Chypre a intensifié son différend de longue date sur la souveraineté avec la Turquie en informant officiellement le Conseil de sécurité des Nations unies d’une « augmentation spectaculaire » des activités militaires turques non autorisées autour de l’île. Dans une lettre datée du 30 mars et publiée le 31 mars, Nicosie rapporte 305 violations de l’espace aérien et 33 incursions dans les eaux territoriales entre janvier et février 2026. Le dossier détaille des survols de chasseurs, des sorties d’hélicoptères et, de manière particulièrement marquante, 81 incursions de drones pénétrant dans la région d’information de vol de Nicosie sans déclaration de plan de vol. Le gouvernement chypriote estime que ce comportement ne relève pas d’un simple harcèlement, mais d’une campagne délibérée qui « compromet la stabilité régionale et menace directement la sécurité de l’aviation civile ». Les autorités soulignent que quatre NOTAM illégaux émis par Ankara ont contraint à des détournements de trafic commercial et fait grimper les primes d’assurance des compagnies empruntant le corridor très fréquenté de la Méditerranée orientale. Les opérateurs maritimes ont également signalé des perturbations similaires après que des unités navales turques ont pénétré à plusieurs reprises dans les eaux au large de Famagouste et de Kyrenia pour des exercices de tir réel sans coordination préalable, en violation des Règlements internationaux pour prévenir les abordages en mer (COLREGs). Les responsables des déplacements professionnels ressentent déjà les répercussions.

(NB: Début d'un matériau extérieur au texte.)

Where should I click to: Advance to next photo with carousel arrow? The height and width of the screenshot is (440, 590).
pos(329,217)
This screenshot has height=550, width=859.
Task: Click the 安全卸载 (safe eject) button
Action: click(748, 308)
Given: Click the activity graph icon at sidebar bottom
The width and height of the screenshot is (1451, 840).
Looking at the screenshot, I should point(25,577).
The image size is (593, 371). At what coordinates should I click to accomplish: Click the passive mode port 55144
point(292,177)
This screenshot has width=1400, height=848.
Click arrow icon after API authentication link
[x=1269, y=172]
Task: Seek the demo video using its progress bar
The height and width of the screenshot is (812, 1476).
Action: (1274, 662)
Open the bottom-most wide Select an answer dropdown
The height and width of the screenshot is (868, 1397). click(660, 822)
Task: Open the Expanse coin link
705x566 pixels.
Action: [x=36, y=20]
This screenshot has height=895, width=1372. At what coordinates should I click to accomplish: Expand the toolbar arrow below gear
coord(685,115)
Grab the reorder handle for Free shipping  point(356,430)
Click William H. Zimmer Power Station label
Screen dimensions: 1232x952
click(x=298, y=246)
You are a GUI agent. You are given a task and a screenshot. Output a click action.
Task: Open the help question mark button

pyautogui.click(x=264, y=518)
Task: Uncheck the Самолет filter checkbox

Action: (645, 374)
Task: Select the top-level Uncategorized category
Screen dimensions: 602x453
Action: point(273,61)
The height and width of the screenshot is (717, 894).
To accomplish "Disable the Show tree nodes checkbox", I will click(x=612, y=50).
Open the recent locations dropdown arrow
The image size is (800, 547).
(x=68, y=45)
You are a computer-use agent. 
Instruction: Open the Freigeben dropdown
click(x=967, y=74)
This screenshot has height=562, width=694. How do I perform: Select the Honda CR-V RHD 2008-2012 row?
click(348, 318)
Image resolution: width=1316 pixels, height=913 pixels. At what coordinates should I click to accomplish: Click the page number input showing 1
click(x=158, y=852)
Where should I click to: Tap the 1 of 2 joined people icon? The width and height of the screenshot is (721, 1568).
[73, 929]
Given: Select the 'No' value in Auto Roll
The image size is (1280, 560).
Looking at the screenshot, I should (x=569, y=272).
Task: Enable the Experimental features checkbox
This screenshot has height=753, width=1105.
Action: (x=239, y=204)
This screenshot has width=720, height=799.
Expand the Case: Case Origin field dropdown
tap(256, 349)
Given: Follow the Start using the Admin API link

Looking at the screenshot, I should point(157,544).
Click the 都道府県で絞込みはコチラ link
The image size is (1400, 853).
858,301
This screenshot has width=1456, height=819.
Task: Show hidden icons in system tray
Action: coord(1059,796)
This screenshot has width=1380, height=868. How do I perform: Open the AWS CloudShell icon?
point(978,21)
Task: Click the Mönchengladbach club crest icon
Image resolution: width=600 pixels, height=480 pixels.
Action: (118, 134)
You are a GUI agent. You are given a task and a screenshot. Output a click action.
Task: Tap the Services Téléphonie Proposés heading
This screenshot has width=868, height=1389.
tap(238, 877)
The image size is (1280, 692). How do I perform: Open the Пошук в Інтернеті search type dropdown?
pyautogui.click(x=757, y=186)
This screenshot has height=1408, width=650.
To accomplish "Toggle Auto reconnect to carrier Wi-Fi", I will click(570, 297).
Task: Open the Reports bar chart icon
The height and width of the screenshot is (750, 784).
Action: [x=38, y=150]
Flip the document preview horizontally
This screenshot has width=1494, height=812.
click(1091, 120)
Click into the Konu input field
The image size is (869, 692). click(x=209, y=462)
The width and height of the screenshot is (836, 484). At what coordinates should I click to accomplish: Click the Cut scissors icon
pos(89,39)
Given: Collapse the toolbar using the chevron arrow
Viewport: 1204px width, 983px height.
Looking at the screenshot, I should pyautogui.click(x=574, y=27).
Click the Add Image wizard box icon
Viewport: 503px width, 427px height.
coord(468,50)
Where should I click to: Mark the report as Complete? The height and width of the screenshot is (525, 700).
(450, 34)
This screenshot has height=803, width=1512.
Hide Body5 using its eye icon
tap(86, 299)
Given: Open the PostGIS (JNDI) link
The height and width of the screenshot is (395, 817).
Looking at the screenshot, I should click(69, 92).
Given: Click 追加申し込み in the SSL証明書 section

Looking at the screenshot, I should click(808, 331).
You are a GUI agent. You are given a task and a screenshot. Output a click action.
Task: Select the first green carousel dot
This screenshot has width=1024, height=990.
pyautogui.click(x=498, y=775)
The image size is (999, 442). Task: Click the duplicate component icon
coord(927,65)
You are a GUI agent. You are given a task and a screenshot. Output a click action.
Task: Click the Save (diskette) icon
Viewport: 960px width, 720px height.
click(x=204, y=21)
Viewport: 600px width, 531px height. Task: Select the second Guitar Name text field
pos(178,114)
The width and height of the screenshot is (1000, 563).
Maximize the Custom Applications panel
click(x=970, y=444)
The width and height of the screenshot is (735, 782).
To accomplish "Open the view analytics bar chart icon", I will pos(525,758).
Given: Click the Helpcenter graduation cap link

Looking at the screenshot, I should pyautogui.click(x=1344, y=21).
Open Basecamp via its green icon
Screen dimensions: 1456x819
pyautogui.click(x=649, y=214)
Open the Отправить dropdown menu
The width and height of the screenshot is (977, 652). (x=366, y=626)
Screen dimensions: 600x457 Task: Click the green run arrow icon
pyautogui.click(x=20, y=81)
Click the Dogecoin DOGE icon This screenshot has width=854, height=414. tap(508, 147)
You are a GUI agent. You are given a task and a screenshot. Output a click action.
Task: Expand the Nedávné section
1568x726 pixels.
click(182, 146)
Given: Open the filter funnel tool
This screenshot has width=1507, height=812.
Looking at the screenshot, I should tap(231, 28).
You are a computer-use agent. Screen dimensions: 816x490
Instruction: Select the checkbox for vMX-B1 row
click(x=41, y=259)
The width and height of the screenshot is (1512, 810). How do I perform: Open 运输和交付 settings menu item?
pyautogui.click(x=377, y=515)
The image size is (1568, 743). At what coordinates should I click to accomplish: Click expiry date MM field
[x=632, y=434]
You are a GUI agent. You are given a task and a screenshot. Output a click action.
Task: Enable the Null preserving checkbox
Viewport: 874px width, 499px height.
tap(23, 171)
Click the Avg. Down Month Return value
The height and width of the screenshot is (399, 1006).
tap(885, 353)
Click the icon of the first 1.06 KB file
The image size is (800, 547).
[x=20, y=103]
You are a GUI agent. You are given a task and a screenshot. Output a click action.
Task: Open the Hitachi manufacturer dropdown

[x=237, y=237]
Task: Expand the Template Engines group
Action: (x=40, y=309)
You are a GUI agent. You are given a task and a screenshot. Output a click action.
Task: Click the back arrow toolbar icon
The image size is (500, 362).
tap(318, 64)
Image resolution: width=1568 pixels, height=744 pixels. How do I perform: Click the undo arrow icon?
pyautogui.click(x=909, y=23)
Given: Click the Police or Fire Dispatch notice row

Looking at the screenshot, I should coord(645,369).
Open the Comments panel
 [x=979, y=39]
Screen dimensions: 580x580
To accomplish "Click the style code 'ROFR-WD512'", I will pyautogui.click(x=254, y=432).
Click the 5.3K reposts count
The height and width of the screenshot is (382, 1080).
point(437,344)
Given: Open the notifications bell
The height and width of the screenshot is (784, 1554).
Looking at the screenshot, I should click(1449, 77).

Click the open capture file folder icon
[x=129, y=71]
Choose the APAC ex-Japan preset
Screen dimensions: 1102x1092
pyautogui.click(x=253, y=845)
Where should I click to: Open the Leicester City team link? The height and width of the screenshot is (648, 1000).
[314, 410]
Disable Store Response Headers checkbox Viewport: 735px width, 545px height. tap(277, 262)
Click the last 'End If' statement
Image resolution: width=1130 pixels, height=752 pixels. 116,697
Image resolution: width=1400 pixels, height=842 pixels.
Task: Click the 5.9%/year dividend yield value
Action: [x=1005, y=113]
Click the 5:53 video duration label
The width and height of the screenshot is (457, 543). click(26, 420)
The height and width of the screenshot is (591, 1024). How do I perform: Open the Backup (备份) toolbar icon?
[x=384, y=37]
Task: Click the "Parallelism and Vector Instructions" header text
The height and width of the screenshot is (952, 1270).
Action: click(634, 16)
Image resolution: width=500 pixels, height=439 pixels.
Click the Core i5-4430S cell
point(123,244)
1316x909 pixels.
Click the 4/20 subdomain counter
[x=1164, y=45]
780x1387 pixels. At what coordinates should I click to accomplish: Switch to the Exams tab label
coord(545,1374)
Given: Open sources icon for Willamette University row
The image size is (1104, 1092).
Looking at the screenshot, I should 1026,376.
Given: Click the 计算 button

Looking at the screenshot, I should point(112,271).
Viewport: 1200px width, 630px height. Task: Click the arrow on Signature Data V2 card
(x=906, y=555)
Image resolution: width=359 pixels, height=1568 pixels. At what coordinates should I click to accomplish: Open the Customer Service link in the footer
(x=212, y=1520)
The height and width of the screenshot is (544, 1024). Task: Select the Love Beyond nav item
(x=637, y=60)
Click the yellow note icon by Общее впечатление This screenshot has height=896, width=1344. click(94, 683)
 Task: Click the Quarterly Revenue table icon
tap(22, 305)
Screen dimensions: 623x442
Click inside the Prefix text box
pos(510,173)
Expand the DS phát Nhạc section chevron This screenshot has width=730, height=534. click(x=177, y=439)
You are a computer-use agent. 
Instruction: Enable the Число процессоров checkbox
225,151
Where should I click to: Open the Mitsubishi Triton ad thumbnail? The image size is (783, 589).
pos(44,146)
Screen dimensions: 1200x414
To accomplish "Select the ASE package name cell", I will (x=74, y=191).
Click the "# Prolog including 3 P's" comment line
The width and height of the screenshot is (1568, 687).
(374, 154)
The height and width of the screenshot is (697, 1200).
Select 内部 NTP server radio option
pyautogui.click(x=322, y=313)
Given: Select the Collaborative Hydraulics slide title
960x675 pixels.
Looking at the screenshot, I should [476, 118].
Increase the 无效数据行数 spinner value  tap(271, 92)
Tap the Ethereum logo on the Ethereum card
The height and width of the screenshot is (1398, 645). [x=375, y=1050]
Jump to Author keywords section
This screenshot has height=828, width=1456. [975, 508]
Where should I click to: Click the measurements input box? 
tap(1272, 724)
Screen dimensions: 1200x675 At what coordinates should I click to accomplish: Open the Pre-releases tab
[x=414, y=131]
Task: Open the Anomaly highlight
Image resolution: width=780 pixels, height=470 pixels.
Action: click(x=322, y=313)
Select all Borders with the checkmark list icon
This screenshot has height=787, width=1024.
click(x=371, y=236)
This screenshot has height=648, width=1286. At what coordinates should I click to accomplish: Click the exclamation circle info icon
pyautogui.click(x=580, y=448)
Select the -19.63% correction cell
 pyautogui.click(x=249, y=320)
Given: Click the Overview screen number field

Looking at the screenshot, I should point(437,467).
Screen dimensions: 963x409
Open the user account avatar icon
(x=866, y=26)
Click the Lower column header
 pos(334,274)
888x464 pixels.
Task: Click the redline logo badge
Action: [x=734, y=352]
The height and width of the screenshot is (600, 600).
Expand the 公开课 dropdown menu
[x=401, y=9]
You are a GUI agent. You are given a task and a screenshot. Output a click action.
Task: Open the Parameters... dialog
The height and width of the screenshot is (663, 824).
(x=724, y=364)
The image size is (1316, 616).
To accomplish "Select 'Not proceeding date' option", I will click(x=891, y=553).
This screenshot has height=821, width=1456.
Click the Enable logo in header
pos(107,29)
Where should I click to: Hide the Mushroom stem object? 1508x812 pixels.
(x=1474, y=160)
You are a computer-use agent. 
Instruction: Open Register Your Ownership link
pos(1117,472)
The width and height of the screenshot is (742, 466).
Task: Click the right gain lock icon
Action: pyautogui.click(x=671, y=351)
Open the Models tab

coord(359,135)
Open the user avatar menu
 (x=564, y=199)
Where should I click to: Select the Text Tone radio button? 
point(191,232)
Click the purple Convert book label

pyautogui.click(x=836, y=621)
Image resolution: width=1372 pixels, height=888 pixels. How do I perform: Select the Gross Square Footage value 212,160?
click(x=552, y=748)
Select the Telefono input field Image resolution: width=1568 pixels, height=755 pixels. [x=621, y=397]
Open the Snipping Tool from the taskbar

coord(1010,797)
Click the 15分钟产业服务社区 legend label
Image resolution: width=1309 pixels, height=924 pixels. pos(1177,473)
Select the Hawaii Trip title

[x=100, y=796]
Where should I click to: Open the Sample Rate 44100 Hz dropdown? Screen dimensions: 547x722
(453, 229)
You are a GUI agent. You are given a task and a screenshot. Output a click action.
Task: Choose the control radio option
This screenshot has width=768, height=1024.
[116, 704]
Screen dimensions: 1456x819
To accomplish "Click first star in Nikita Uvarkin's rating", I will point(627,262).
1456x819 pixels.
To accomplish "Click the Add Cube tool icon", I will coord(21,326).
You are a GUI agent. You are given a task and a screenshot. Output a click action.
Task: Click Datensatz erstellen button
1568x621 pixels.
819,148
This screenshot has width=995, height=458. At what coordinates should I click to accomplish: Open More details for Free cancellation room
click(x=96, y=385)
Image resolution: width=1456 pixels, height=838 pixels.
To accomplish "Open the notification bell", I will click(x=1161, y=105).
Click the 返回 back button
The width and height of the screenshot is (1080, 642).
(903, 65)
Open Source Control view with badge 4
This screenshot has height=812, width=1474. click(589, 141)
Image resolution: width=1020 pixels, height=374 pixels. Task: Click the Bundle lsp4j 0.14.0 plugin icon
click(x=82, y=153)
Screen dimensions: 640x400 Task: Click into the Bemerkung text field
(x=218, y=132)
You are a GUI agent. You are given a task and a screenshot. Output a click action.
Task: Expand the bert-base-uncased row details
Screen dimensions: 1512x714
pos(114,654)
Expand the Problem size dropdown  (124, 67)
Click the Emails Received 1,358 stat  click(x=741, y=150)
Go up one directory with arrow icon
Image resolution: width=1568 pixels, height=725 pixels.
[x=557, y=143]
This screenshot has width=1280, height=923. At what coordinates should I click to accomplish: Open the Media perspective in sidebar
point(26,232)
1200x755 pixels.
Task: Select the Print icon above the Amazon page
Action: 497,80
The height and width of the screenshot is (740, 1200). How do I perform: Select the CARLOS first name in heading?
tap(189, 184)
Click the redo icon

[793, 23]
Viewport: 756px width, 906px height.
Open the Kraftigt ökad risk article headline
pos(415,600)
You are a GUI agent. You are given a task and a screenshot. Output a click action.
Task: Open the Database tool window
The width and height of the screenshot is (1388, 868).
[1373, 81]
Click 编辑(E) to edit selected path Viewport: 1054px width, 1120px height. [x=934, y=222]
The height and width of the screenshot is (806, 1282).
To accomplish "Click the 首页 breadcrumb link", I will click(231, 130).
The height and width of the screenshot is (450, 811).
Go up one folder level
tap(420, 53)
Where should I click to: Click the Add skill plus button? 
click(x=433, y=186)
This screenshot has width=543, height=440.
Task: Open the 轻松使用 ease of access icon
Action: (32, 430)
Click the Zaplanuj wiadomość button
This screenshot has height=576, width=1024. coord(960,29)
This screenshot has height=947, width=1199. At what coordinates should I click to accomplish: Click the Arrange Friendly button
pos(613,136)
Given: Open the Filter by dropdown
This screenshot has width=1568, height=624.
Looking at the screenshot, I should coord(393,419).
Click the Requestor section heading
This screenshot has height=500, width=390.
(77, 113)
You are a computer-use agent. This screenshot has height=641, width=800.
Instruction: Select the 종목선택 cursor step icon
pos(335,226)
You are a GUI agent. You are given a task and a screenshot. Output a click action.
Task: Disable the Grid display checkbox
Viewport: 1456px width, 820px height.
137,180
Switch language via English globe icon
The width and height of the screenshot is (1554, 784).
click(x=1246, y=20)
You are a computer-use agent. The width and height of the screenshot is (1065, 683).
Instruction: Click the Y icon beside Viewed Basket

Dans ce contexte instable, l’équipe de VisaHQ à Chypre (https://www.visahq.com/cyprus/) peut intervenir pour simplifier les démarches de dernière minute, en proposant un traitement rapide des visas, le renouvellement des passeports et la légalisation des documents, permettant ainsi aux entreprises de rediriger leur personnel via d’autres hubs sans retard administratif.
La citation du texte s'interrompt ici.